We booked a table for 12.30 and although we set out from the office at 12.15 we were lucky to arrive before losing our table. Traffic in Sofia is appalling, made worse by breakdowns (see my colleague Stoyan removing an overheated car from our path) and by road works. Sofia, one of my favourite cities in Eastern Europe, is still being remade.

sofia3

sofia2

We enjoyed an excellent lunch, choosing from a menu that included Bulgarian as well as ‘international’ dishes. The emphasis is on vegetables, but you can also eat fish and meat. It was so good I returned, alone, for dinner, and ate the zucchini patties with yoghurt all over again.

 

Borders – Back Where We Were?

Over the next three days we’re holding our company-wide LLP Group ‘consulting’ weekend in Visegrad in Hungary, in a spa hotel overlooking the Danube, just where the river bends down towards Budapest from the Slovak border. We have these conferences once a year. They’re expensive in terms of direct costs and opportunity costs, but they’re educational and they’re good for morale. The drinks are on us.

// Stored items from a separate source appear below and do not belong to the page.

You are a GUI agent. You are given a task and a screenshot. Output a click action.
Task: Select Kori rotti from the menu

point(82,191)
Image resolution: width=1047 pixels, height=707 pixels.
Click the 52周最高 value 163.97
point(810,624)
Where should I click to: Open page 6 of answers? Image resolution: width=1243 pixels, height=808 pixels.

My colleagues are coming from the Czech Republic, Slovakia, Russia, Bulgaria, Romania and Luxembourg. Those travelling far are flying, but most of us are travelling by car, crossing as many borders as we must. Four of us made the journey yesterday, and it took eight hours to get from Prague to Visegrad. Two hours too many, but not, in fact, because borders have become more difficult, but because of a minor accident involving some trucks and a huge traffic jam. In 23 years of travelling on the dreadful Prague to Bratislava highway I can remember only a few occasions when the road was clear from one end to the other.

rajka

We were apprehensive that the closing of some Schengen borders in response to the refugee crisis might delay our journey, but we crossed the border between Slovakia and Hungary without delay. Only the long queue of cars and trucks crossing from Slovakia to Austria was a reminder of the reversion to the old restrictions on travel.

It’s depressing that after so many years of free movement borders are being closed in Europe. That we have taken open borders for granted for years now has never been more clear than during these temporary inconveniences. Perhaps we’ve already seen Europe at its most open, and won’t be criss-crossing as easily again for a lifetime or two.

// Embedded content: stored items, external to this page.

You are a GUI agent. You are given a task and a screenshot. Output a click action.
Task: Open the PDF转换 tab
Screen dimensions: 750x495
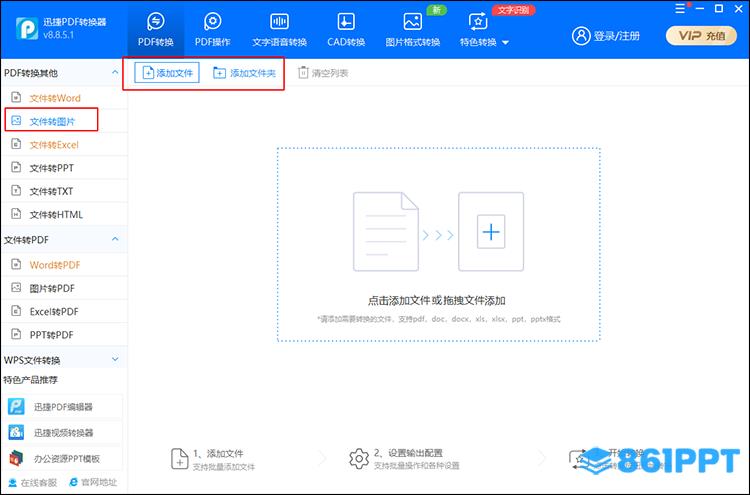156,30
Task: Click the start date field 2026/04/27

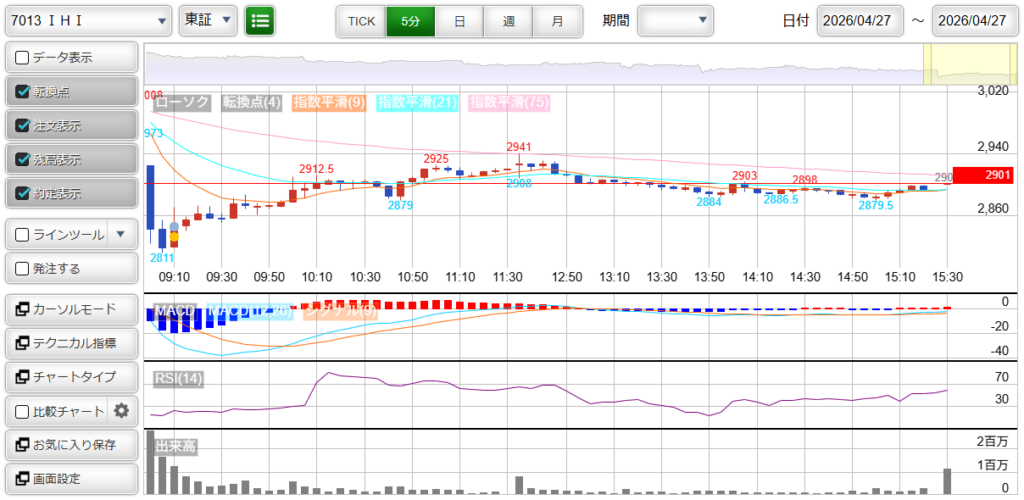Action: pos(859,21)
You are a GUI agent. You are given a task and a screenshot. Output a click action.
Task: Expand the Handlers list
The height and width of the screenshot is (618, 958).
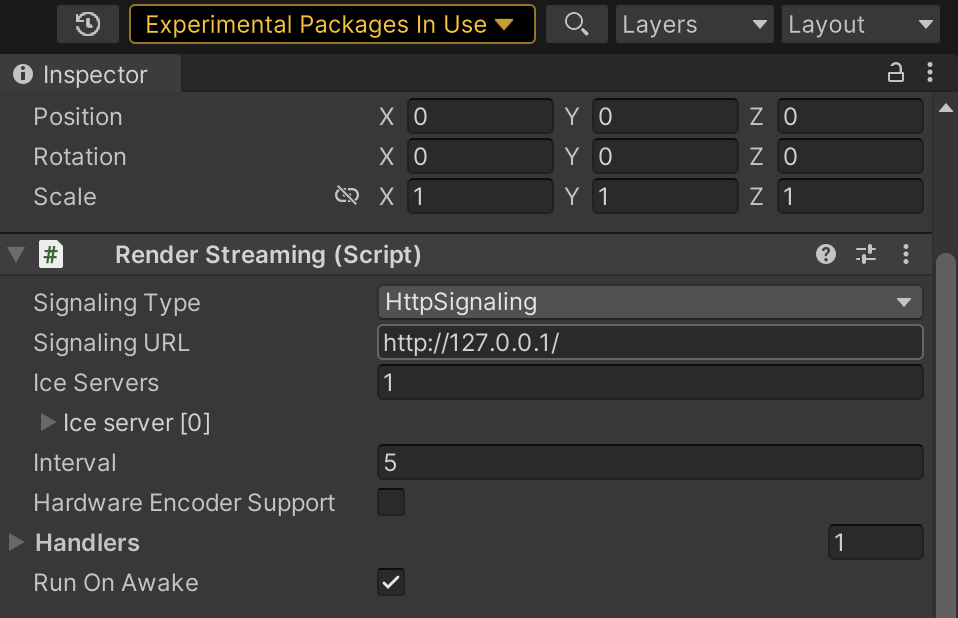coord(14,542)
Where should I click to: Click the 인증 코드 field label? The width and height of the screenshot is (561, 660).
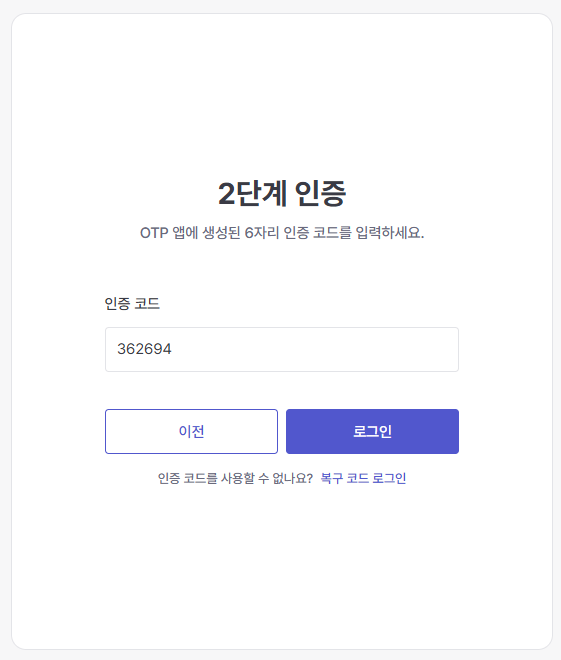click(x=132, y=303)
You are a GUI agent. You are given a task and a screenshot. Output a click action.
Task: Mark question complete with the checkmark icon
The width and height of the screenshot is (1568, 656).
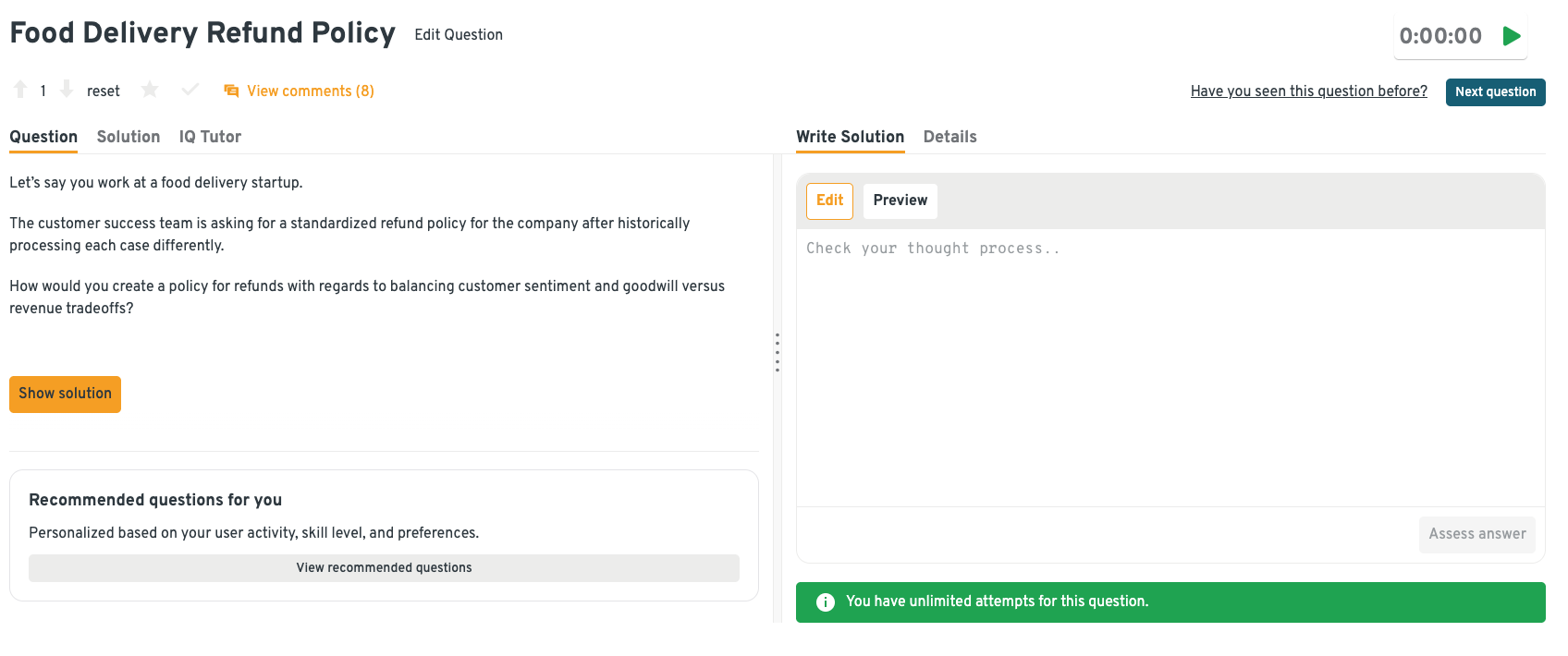tap(190, 90)
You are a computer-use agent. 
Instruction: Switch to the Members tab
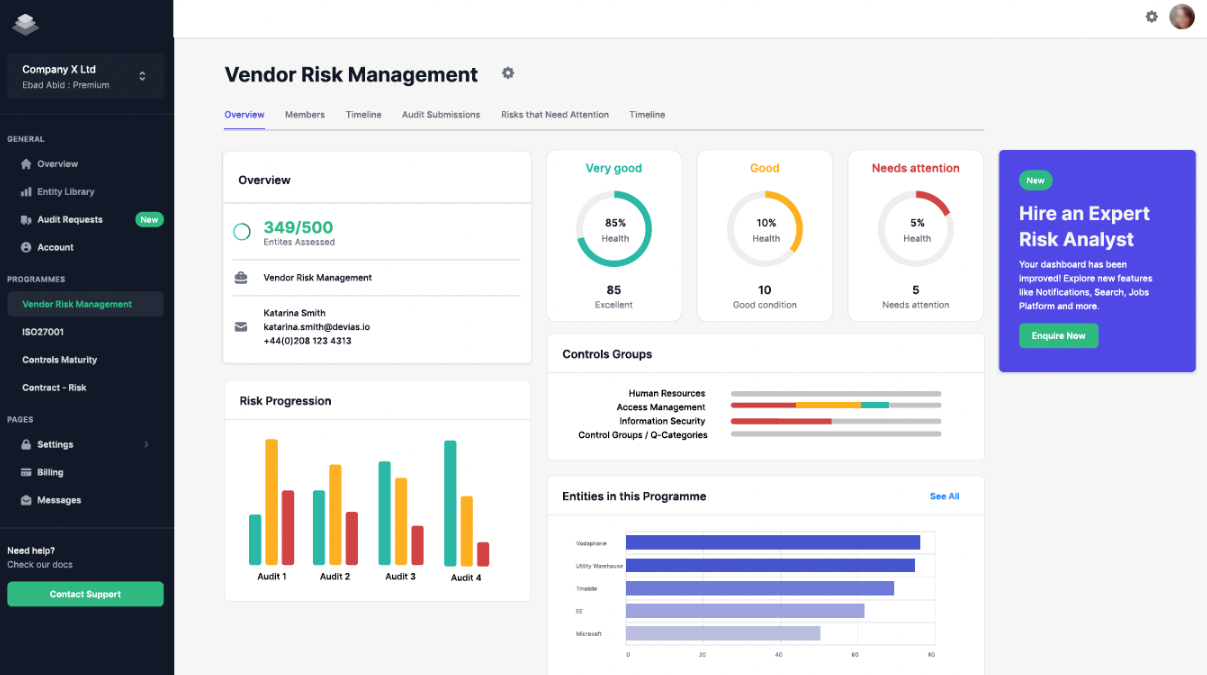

A Belorussian colleague dared not travel at all, since his passport is currently with the British Consular authorities in Warsaw awaiting the granting of a British visa. These were the kind of inconveniences I thought we’d long ago put to rest.

The real border, of course, is the Schengen one, and the worst border is the one between Serbia and Hungary. Refugees/migrants are massing in ever greater numbers and trouble is inevitable. Indeed, yesterday there was tear gas. Let’s hope that tomorrow there aren’t bullets.

I sympathise with Hungary. Perhaps no one at the EU’s top tables took the problem seriously enough when there was time to do something about it – properly to finance and accommodate an orderly and humane acceptance of migrants arriving at the borders, and to ease their travel to safe havens all over Europe.

But Hungary’s policy of prevention, will surely not work, neither for Hungary in the long term, nor for the EU.